Source material:
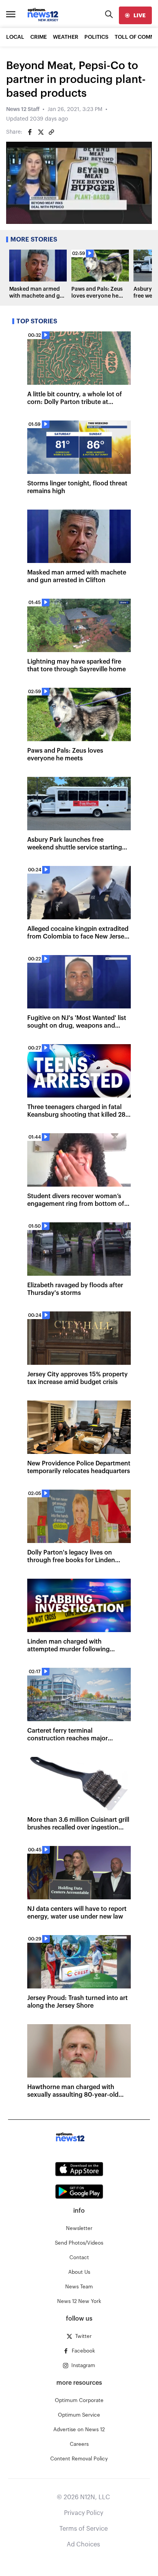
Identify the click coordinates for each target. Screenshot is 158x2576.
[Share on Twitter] (41, 132)
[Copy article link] (51, 132)
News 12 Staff (23, 109)
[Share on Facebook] (30, 132)
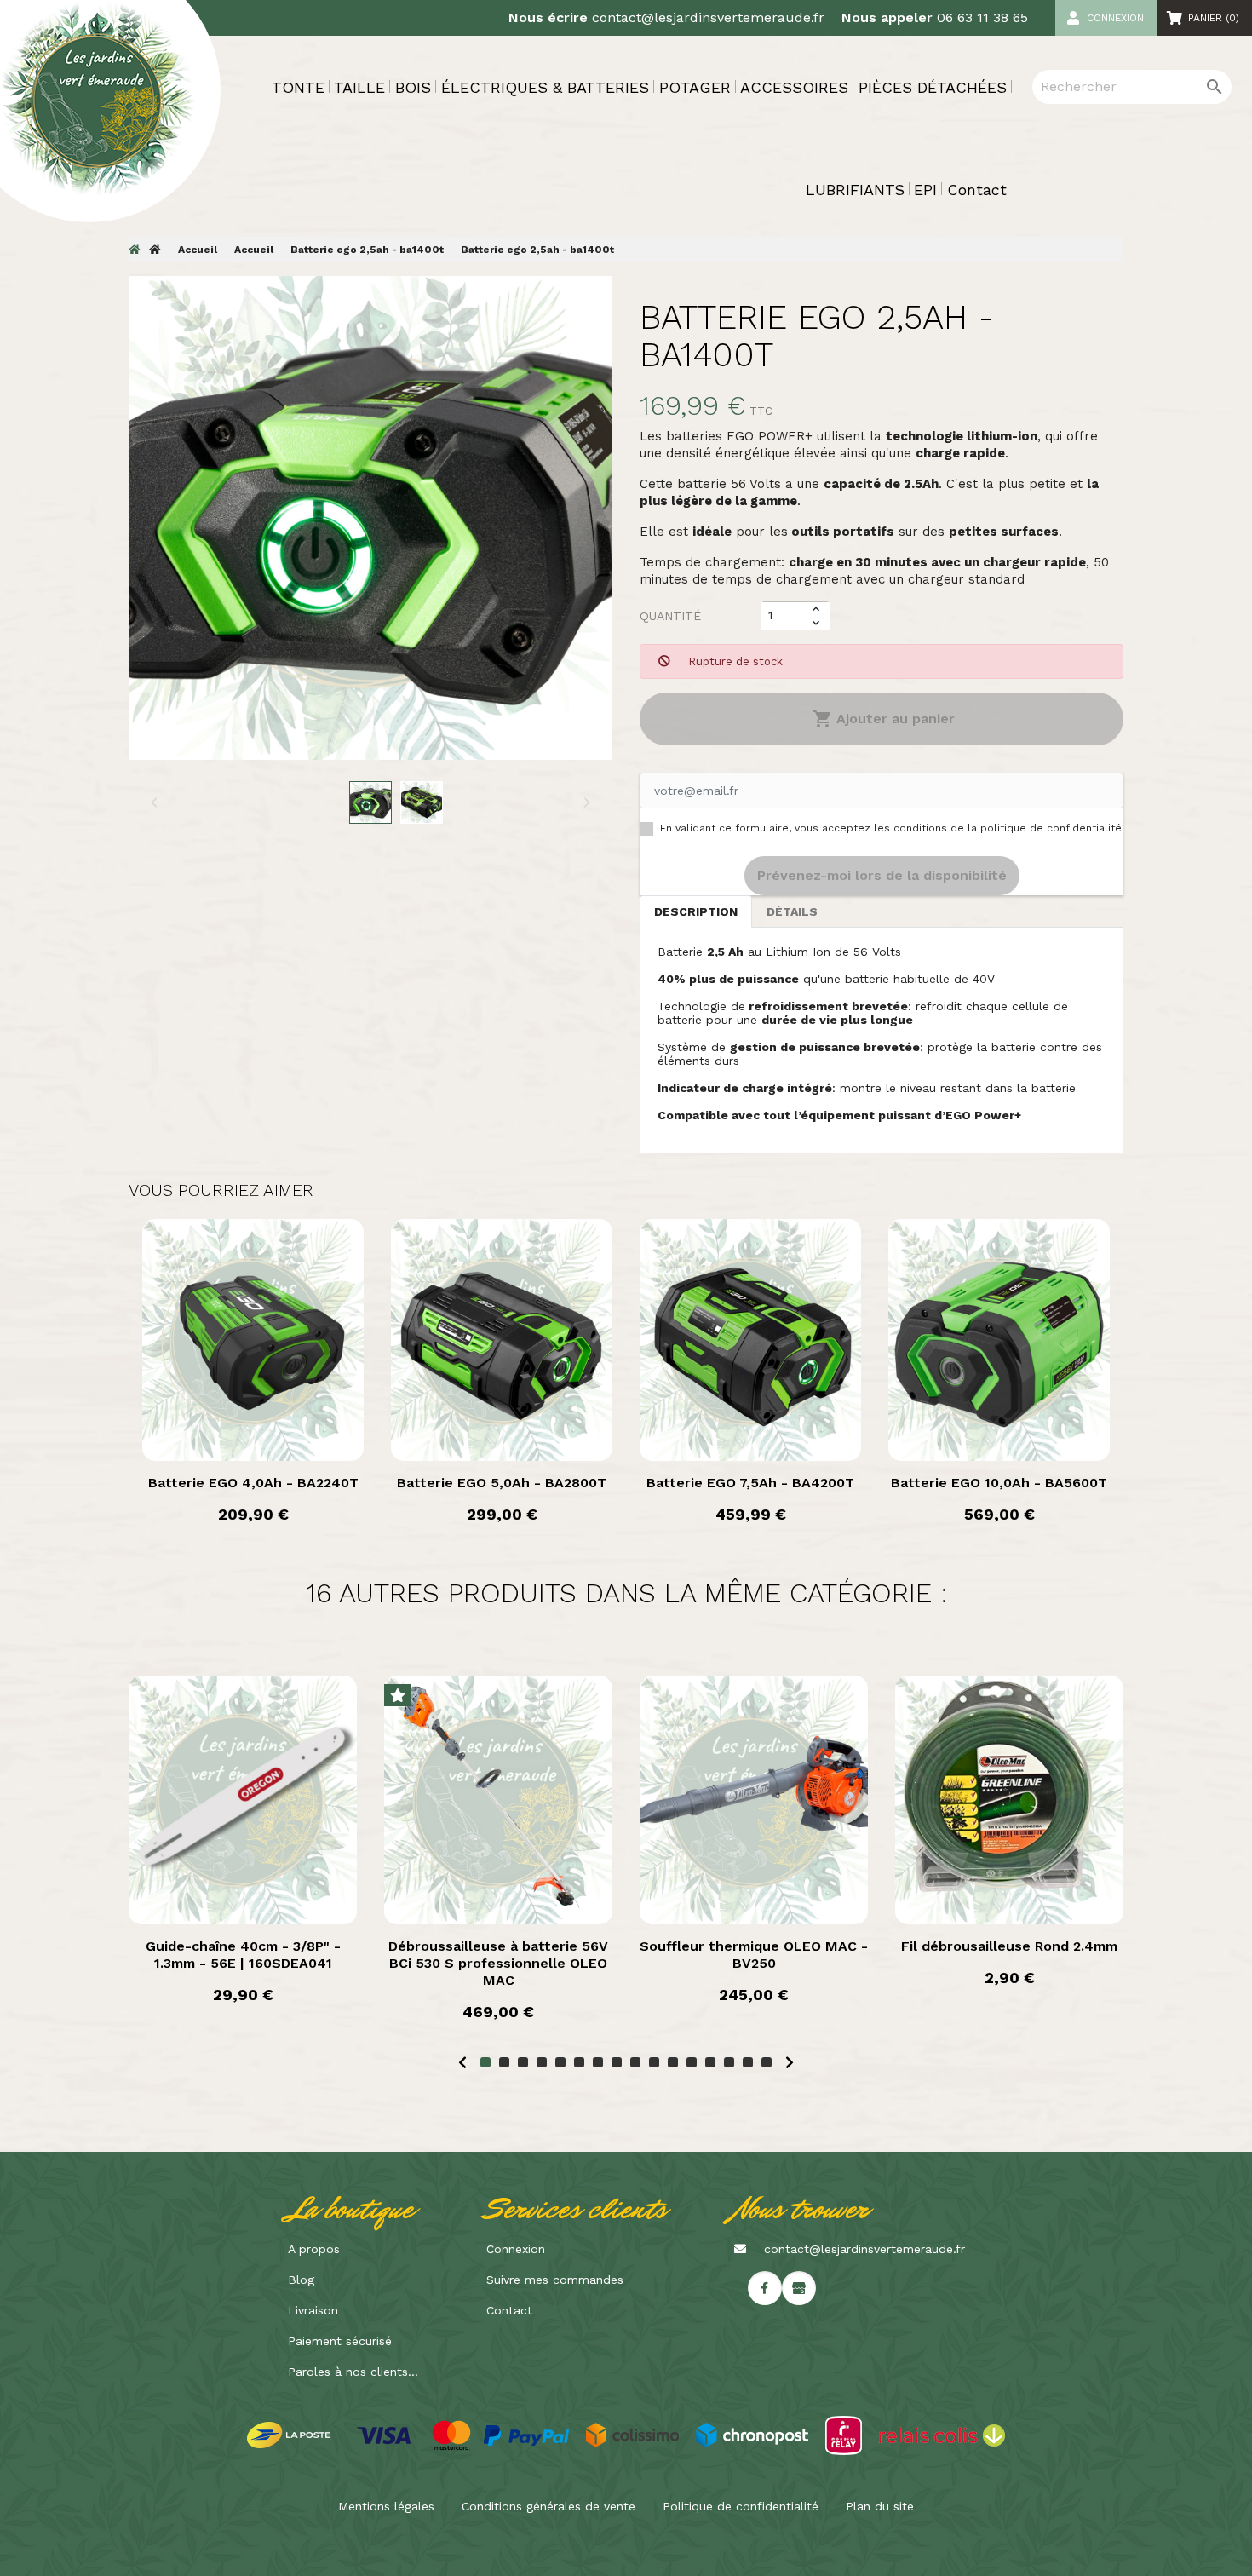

Exercise goal: Please copy out the whole listing exactly as it stands, minus the pictures.

Response to the exercise:
Identify the click coordinates for each target. Screenshot is 158x2576.
[Share on Twitter] (41, 132)
[Copy article link] (51, 132)
News 12 Staff (23, 109)
[Share on Facebook] (30, 132)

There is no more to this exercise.